Jake Layman, Forward
“Turtles All the Way Down” is the opening track on Sturgill Simpson’s Metamodern Sounds in Country Music. The title is in reference to the world turtle myth. The idea’s basically that there is this one world turtle that holds the entire planet on its back. Below that turtle is an even bigger turtle. Below that turtle is an even bigger turtle. A trend is emerging. Below that turtle is an even bigger turtle and below that turtle is an even bigger turtle and on and on this chain of turtles goes, indefinitely.

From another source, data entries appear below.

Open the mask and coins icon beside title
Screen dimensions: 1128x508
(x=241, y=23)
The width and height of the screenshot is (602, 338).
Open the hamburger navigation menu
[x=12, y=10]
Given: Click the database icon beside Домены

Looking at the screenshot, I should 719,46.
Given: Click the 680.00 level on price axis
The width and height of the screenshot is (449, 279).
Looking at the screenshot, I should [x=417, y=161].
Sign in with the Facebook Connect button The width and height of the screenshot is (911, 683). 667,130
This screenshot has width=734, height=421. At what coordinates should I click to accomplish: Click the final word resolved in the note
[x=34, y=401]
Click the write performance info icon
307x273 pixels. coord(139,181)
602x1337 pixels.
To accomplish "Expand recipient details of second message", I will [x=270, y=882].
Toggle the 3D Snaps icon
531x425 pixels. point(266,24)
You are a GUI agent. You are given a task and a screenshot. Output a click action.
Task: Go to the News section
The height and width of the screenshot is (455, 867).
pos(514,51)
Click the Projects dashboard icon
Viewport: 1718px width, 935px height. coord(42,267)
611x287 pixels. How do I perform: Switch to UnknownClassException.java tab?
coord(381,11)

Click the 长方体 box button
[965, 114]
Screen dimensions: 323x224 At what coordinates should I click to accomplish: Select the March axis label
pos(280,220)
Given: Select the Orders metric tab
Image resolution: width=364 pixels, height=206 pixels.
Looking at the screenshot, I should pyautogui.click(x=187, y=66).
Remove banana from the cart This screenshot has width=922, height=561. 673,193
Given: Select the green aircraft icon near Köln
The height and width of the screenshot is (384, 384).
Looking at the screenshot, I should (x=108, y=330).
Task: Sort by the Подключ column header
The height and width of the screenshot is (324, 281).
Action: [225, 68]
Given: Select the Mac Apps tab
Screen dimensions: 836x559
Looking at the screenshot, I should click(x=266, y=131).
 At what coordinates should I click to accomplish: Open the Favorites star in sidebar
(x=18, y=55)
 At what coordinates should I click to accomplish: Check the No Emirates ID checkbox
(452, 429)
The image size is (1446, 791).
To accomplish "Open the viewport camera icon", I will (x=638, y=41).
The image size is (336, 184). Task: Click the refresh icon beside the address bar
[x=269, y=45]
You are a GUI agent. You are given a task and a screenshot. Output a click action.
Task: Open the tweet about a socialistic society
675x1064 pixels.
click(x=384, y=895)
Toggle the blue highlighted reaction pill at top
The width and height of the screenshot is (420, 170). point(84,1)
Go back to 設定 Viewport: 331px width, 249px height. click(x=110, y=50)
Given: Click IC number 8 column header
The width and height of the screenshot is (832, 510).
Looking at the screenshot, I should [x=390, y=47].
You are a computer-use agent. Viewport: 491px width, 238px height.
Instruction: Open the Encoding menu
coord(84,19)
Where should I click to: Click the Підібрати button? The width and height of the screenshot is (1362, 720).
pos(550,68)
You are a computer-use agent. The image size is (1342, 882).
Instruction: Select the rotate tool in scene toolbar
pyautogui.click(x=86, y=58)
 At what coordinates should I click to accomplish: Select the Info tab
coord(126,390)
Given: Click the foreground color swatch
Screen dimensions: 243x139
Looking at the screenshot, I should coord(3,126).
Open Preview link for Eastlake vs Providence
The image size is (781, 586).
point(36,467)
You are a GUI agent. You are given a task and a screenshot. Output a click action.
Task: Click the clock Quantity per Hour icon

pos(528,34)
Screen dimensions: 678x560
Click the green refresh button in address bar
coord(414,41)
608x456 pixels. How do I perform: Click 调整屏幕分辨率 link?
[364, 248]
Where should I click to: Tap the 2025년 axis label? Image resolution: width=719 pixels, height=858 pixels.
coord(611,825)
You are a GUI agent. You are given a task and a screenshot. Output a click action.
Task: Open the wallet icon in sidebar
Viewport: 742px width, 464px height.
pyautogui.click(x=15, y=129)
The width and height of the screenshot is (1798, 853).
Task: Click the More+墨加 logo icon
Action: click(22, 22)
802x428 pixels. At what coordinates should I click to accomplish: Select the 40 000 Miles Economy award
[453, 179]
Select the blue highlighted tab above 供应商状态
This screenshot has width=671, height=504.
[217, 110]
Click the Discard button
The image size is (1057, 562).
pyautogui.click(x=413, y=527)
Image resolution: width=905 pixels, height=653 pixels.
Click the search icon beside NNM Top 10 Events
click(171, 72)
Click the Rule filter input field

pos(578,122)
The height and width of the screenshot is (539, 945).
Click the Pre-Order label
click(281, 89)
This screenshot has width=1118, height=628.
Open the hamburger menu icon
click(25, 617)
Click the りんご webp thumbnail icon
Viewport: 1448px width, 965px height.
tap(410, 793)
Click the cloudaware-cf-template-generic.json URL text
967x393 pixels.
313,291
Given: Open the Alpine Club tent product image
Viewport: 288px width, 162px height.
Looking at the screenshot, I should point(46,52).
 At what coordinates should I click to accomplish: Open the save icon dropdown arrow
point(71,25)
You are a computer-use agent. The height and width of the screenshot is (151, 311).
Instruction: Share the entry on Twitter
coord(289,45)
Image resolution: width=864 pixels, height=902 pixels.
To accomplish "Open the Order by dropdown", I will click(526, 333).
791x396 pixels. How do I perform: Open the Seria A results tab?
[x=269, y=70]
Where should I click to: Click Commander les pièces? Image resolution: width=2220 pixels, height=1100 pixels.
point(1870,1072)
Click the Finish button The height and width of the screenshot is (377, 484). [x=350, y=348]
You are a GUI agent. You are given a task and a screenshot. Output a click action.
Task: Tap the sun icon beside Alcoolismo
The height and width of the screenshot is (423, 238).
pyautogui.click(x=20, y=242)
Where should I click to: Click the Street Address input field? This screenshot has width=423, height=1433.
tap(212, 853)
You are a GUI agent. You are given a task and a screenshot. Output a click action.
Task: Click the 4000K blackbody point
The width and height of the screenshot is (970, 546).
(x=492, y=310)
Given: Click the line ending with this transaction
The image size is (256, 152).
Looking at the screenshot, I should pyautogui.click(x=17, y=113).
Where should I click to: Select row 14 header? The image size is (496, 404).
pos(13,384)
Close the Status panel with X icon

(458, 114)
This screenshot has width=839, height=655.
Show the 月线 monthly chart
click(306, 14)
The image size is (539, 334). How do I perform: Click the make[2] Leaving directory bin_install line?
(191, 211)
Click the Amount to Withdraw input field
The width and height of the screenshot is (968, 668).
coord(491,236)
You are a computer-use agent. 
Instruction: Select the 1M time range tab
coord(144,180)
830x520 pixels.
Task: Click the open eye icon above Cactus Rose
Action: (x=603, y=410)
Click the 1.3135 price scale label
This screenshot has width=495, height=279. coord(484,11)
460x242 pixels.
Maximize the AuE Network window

Layman would like you to fear the turtle. Do you understand me? Fear the turtle! Be terrified! Lonny Baxter! Byron Mouton! Ralph Friedgen! Turtle wrath!
The Layman hair—they call it coiffed—ripples like amber waves of grain when he’s running a lane in transition. His is a proud sort-of-pompadour with a severe part on the right side of his head. Is currently really into daily fantasy and coffee bean futures. Probably going to be asking for at least one Patagonia fleece vest for Christmas. Maybe two. Depends on how cool the designs are. Used to be more of an off-white hue but hit the tanning beds this offseason, made himself gold.
Tyler Parker is a writer from Oklahoma.